Complex I-dependent Respiration Is Protected against Ischemic Damage in MLS-STAT3E Hearts
Hearts isolated from MLS-STAT3E mice and WT littermates were subjected to 45 min of ex vivo-simulated stop flow ischemia (17) and ischemia-induced changes in mitochondria function, ETC activities, and ETC-driven ROS production were investigated.
Ischemia induced a moderate decrease of 2 mm ADP-stimulated state 3 respiration using glutamate + malate as substrate in WT hearts (Fig. 2A and Table 2). In contrast, in mitochondria expressing MLS-STAT3E there was only a minimal decrease in glutamate + malate rates, indicating a protective role of MLS-STAT3E during ischemia. Furthermore, MLS-STAT3E and WT mitochondria demonstrated equally reduced succinate and TMPD/ascorbate rates (Fig. 2, B and C, and Table 2). Thus, MLS-STAT3E protected complex I-dependent respiration against ischemic damage.

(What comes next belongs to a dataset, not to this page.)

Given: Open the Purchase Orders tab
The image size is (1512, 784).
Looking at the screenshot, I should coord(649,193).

Consistent with previously published data (24), ischemia increased uncoupling, indicated by augmented state 4 rates and decreased RCRs, to the same extent in both MLS-STAT3E and WT mitochondria (Table 2). DNP-uncoupled respiration localized the protective effect of MLS-STAT3E to the ETC.

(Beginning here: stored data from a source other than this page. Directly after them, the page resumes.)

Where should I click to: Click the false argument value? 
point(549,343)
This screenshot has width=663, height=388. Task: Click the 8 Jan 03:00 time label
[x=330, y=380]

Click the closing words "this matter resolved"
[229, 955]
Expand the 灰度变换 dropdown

MLS-STAT3E Expression Prevents Ischemia-induced Decrease in Complex I Activity and Cytochrome c Release
The initial site of ischemic damage to the ETC is complex I (22, 35) and with increasing duration of the insult, complexes III (36) and IV (37, 38) are affected. The enzymatic activities of complexes I–IV were measured in mitochondria from MLS-STAT3E and WT hearts subjected to ischemia. As depicted in Table 3, ischemia decreased the activity of complex I in mitochondria from WT hearts compared with TC. In contrast, complex I activity after ischemia was unchanged in mitochondria expressing MLS-STAT3E. Ischemia did not alter the activity of NADH dehydrogenase (NFR data in Table 3), in either WT or MLS-STAT3E hearts, consistent with previous findings showing the absence of ischemic damage to NFR (22). These results indicated that MLS-STAT3E expression prevented ischemia-induced damage to the distal part of complex I.

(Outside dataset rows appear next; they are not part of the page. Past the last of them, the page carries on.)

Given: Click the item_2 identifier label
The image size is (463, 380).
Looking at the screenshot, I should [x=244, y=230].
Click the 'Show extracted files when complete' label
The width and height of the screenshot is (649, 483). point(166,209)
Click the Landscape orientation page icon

Complex II activity was not decreased by ischemia in mitochondria from WT or MLS-STAT3E hearts (Table 3). The basal enzymatic rates of complex II in TC samples from the MLS-STAT3E group were lower when compared with WT TC and did not decrease further due to the insult. Thus, the reduced rates of respiration with succinate after ischemia were likely a result of damage to the distal part of ETC. Results showing ubiquinone-cytochrome c oxidoreductase (complex III) activity unchanged by ischemia in both WT and MLS-STAT3E mitochondria (Table 3) indicated that the ischemia-induced blockade of ETC was localized to cytochrome c oxidase (complex IV). It has been shown that ischemic damage to TMPD/ascorbate respiration was related to cytochrome c release from mitochondria (23). Western blot analysis revealed over 30% reduced amounts of cytochrome c in WT mitochondria after ischemia (Fig. 2, D and E). In contrast, MLS-STAT3E expression blocked cytochrome c release from mitochondria during ischemia. Because cytochrome c content after ischemia was preserved in MLS-STAT3E mitochondria, the first-order enzymatic rates of complex IV were also measured. As shown in Table 3, ischemia equally decreased cytochrome c oxidase activity in both WT and MLS-STAT3E mitochondria, confirming the presence of ischemic damage to complex IV (38).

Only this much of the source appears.